Indigenous communities are increasingly active in protecting and promoting their culture, and many are turning to IP and cultural rights laws as a means of accomplishing this. At the same time, universities, museums, corporations, and other Institutions want to appropriately safeguard and circulate Indigenous cultural expressions in their possession while also repairing the historical harms occasioned by their sometimes illicit and unethical collection, preservation, management, and dissemination activities involving Indigenous culture. Restorative justice provides a framework whereby Indigenous communities and Institutions can begin to repair these harms. They can do this by bringing Indigenous communities, Institutions, and their communities to the table on equal footing and allowing Indigenous communities to articulate the specific harms they have experienced and their expectations for redress, which should enable Institutions to formulate an enforceable plan for repair and redress that meets those expectations. As I have argued, such a plan will necessarily entail a binding commitment by the Institution to abide by Indigenous laws, protocols, and standards of care as a condition of future possession, management, and distribution of Indigenous culture in their collections, or a promise to completely repatriate that culture back to the community of origin. Importantly, these agreements may not be sufficient by themselves to bring about repair. If the parties agree that the Institution can continue possessing, using, and managing Indigenous culture, that agreement should also include a mechanism--restorative licensing--whereby patrons and follow-on users who access Indigenous culture through the Institution are likewise bound to these same conditions.

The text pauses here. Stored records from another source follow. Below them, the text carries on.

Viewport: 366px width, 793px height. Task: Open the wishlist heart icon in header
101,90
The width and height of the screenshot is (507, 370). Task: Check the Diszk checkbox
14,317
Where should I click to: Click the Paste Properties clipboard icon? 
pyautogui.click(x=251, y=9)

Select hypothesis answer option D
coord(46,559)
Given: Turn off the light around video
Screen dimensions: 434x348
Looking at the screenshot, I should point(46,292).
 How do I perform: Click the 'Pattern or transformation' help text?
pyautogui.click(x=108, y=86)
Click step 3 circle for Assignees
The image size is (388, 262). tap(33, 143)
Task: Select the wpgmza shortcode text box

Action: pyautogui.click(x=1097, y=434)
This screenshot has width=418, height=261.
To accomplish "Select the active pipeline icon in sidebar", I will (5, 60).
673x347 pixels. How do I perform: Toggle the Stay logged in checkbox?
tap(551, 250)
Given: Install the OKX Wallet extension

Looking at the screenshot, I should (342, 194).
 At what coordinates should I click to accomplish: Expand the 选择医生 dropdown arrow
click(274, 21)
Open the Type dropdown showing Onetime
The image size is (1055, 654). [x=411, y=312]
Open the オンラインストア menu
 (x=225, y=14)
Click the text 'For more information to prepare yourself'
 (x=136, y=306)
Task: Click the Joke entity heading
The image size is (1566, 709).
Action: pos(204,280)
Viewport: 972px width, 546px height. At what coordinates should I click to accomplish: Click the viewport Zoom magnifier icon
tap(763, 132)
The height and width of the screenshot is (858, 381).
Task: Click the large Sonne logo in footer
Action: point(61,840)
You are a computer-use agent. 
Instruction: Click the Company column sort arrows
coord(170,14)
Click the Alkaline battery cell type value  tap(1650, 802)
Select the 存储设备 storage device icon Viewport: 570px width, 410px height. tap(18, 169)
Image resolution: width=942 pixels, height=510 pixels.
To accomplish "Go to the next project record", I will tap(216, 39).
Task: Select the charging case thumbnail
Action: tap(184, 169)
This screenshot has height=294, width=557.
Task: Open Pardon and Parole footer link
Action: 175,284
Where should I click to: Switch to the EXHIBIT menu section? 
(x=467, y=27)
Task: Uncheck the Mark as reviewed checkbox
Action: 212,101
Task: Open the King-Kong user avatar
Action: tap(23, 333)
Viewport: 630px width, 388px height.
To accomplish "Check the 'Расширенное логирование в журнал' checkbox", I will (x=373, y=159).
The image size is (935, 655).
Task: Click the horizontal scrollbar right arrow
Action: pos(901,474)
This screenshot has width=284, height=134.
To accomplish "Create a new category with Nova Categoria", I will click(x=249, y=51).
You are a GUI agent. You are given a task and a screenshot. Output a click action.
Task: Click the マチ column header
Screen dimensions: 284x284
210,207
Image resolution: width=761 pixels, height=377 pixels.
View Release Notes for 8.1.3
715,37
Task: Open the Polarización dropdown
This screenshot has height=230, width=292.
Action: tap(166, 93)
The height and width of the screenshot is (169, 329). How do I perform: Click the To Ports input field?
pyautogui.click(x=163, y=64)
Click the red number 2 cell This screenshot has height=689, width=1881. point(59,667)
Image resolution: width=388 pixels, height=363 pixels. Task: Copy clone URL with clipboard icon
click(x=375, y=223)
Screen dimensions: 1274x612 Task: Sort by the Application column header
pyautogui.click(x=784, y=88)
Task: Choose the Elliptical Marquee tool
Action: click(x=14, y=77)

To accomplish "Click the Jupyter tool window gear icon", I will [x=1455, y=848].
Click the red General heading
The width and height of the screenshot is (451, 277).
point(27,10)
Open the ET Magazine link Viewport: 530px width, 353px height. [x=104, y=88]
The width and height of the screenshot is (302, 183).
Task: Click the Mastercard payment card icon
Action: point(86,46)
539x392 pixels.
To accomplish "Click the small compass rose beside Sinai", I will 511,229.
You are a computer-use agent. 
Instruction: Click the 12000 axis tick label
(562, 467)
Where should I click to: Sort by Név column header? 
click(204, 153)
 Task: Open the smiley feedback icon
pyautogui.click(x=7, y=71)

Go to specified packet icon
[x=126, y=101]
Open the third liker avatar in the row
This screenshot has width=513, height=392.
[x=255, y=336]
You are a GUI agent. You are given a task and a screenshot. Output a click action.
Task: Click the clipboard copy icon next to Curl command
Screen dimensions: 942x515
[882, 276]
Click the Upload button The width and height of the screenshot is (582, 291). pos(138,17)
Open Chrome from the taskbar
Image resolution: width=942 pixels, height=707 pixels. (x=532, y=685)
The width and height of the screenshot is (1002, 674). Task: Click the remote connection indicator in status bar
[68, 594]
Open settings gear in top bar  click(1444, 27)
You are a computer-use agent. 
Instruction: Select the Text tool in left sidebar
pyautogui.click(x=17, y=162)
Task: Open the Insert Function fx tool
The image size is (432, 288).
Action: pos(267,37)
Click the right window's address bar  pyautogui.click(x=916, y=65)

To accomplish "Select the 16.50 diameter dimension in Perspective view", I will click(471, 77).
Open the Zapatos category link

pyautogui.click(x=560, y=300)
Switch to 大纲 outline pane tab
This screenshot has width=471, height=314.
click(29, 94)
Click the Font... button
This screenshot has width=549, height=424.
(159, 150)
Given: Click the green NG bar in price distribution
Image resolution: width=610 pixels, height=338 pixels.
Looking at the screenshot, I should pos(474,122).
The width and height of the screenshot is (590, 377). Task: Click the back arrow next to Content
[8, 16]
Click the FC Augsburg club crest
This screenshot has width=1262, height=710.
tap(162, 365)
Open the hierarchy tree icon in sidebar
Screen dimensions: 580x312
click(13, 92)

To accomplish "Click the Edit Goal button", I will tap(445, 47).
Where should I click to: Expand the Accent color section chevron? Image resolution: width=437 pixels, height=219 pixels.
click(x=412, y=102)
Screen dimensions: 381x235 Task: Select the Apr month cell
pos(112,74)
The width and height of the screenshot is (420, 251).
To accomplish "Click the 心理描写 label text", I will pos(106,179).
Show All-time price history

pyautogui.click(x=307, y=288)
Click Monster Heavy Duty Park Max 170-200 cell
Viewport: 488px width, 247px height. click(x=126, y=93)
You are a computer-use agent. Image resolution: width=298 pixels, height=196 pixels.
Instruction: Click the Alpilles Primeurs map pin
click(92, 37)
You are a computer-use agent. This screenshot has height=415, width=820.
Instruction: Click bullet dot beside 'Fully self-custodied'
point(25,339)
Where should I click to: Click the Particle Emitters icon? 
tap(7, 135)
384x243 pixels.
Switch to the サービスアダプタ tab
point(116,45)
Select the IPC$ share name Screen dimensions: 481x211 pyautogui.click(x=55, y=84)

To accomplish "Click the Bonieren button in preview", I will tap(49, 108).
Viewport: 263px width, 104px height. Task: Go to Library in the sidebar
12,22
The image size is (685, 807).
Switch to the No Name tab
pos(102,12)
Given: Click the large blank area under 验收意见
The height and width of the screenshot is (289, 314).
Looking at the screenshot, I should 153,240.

While restorative licensing may draw upon privately ordered licensing structures to fulfill its ultimate purposes, the use of such a framework by Indigenous communities is unlike those of software manufacturers or creative communities seeking to encourage free culture or to advance any other settler ideology. Rather, restorative licensing is intended to correct for the impact of settler-colonialism on Indigenous peoples' ability to govern their own cultural creativity and to ensure its ongoing production and circulation. Indigenous policies and legal structures already exist to protect Indigenous cultural expression but are currently not given sufficient legal effect under settler law. The proliferation of restorative licensing aims to compensate for this by normalizing (decolonizing) relations between Indigenous victims, Institutional offenders, and the public over the circulation and use of Indigenous culture going forward.


Trevor Reed (Hopi) is a Professor of Law at the Sandra Day O'Connor College of Law at Arizona State University.